*** Exercise data ***

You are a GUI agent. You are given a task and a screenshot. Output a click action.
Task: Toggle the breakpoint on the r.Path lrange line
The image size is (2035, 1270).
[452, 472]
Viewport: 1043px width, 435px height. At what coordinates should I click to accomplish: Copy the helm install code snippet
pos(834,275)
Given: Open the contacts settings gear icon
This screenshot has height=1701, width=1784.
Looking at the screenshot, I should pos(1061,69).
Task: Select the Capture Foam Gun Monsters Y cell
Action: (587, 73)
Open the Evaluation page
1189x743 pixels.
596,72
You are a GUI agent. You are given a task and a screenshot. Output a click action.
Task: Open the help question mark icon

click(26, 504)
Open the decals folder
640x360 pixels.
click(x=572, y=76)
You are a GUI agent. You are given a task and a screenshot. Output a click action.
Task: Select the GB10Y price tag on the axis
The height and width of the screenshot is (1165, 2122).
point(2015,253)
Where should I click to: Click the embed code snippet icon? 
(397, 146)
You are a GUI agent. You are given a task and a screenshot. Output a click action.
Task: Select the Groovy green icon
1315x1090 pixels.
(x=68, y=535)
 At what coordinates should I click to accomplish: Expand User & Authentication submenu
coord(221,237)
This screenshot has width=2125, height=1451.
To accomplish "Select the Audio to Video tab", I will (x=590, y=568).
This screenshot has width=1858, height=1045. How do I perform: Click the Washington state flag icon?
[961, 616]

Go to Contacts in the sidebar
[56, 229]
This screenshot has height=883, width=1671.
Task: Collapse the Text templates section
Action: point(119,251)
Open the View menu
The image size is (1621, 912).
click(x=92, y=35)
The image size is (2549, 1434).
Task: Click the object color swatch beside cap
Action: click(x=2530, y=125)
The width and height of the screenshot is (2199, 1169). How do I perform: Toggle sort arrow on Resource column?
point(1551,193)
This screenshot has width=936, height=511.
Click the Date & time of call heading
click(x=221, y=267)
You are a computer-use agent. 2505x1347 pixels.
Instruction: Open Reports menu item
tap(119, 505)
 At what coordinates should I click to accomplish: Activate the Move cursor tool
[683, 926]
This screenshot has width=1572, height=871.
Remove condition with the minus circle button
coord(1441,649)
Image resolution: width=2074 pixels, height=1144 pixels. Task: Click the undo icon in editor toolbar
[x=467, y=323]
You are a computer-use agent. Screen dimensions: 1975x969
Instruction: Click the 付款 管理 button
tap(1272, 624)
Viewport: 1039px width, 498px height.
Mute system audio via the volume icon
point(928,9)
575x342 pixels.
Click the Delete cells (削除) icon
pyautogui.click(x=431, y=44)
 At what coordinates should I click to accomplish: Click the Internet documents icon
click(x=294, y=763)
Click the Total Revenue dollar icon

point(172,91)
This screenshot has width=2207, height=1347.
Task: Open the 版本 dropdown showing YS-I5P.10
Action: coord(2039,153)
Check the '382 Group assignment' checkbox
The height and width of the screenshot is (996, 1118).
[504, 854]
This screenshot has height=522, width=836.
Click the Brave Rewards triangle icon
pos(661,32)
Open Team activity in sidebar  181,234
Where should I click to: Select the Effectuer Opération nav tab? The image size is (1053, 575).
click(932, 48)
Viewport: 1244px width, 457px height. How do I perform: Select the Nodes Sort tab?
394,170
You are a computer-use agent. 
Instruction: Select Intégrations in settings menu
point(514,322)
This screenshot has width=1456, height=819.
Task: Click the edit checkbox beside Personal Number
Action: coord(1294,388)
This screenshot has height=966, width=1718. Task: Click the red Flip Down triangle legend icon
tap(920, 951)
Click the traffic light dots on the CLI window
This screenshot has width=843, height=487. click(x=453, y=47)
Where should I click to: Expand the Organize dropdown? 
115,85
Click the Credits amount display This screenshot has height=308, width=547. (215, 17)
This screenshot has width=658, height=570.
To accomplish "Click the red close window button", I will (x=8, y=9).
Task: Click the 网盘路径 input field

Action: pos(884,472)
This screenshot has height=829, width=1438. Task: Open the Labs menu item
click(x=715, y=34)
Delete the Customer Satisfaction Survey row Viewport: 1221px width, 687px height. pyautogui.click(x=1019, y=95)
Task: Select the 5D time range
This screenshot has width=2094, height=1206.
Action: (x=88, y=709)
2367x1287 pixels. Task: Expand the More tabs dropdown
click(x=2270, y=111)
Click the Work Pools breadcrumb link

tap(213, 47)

*** End of Exercise data ***

▶ _Work instruction_: All records are to be printed again, exactly and completely.

▶ _Solution_:
You are a GUI agent. You are given a task and a screenshot. Output a click action.
Task: Toggle the breakpoint on the r.Path lrange line
The image size is (2035, 1270).
[452, 472]
Viewport: 1043px width, 435px height. At what coordinates should I click to accomplish: Copy the helm install code snippet
pos(834,275)
Given: Open the contacts settings gear icon
This screenshot has height=1701, width=1784.
Looking at the screenshot, I should pos(1061,69).
Task: Select the Capture Foam Gun Monsters Y cell
Action: (587, 73)
Open the Evaluation page
1189x743 pixels.
596,72
You are a GUI agent. You are given a task and a screenshot. Output a click action.
Task: Open the help question mark icon

click(26, 504)
Open the decals folder
640x360 pixels.
click(x=572, y=76)
You are a GUI agent. You are given a task and a screenshot. Output a click action.
Task: Select the GB10Y price tag on the axis
The height and width of the screenshot is (1165, 2122).
point(2015,253)
Where should I click to: Click the embed code snippet icon? 
(397, 146)
You are a GUI agent. You are given a task and a screenshot. Output a click action.
Task: Select the Groovy green icon
1315x1090 pixels.
(x=68, y=535)
 At what coordinates should I click to accomplish: Expand User & Authentication submenu
coord(221,237)
This screenshot has width=2125, height=1451.
To accomplish "Select the Audio to Video tab", I will (x=590, y=568).
This screenshot has width=1858, height=1045. How do I perform: Click the Washington state flag icon?
[961, 616]

Go to Contacts in the sidebar
[56, 229]
This screenshot has height=883, width=1671.
Task: Collapse the Text templates section
Action: point(119,251)
Open the View menu
The image size is (1621, 912).
click(x=92, y=35)
The image size is (2549, 1434).
Task: Click the object color swatch beside cap
Action: click(x=2530, y=125)
The width and height of the screenshot is (2199, 1169). How do I perform: Toggle sort arrow on Resource column?
point(1551,193)
This screenshot has width=936, height=511.
Click the Date & time of call heading
click(x=221, y=267)
You are a computer-use agent. 2505x1347 pixels.
Instruction: Open Reports menu item
tap(119, 505)
 At what coordinates should I click to accomplish: Activate the Move cursor tool
[683, 926]
This screenshot has width=1572, height=871.
Remove condition with the minus circle button
coord(1441,649)
Image resolution: width=2074 pixels, height=1144 pixels. Task: Click the undo icon in editor toolbar
[x=467, y=323]
You are a computer-use agent. Screen dimensions: 1975x969
Instruction: Click the 付款 管理 button
tap(1272, 624)
Viewport: 1039px width, 498px height.
Mute system audio via the volume icon
point(928,9)
575x342 pixels.
Click the Delete cells (削除) icon
pyautogui.click(x=431, y=44)
 At what coordinates should I click to accomplish: Click the Internet documents icon
click(x=294, y=763)
Click the Total Revenue dollar icon

point(172,91)
This screenshot has width=2207, height=1347.
Task: Open the 版本 dropdown showing YS-I5P.10
Action: coord(2039,153)
Check the '382 Group assignment' checkbox
The height and width of the screenshot is (996, 1118).
[504, 854]
This screenshot has height=522, width=836.
Click the Brave Rewards triangle icon
pos(661,32)
Open Team activity in sidebar  181,234
Where should I click to: Select the Effectuer Opération nav tab? The image size is (1053, 575).
click(932, 48)
Viewport: 1244px width, 457px height. How do I perform: Select the Nodes Sort tab?
394,170
You are a computer-use agent. 
Instruction: Select Intégrations in settings menu
point(514,322)
This screenshot has width=1456, height=819.
Task: Click the edit checkbox beside Personal Number
Action: coord(1294,388)
This screenshot has height=966, width=1718. Task: Click the red Flip Down triangle legend icon
tap(920, 951)
Click the traffic light dots on the CLI window
This screenshot has width=843, height=487. click(x=453, y=47)
Where should I click to: Expand the Organize dropdown? 
115,85
Click the Credits amount display This screenshot has height=308, width=547. (215, 17)
This screenshot has width=658, height=570.
To accomplish "Click the red close window button", I will (x=8, y=9).
Task: Click the 网盘路径 input field

Action: pos(884,472)
This screenshot has height=829, width=1438. Task: Open the Labs menu item
click(x=715, y=34)
Delete the Customer Satisfaction Survey row Viewport: 1221px width, 687px height. pyautogui.click(x=1019, y=95)
Task: Select the 5D time range
This screenshot has width=2094, height=1206.
Action: (x=88, y=709)
2367x1287 pixels. Task: Expand the More tabs dropdown
click(x=2270, y=111)
Click the Work Pools breadcrumb link

tap(213, 47)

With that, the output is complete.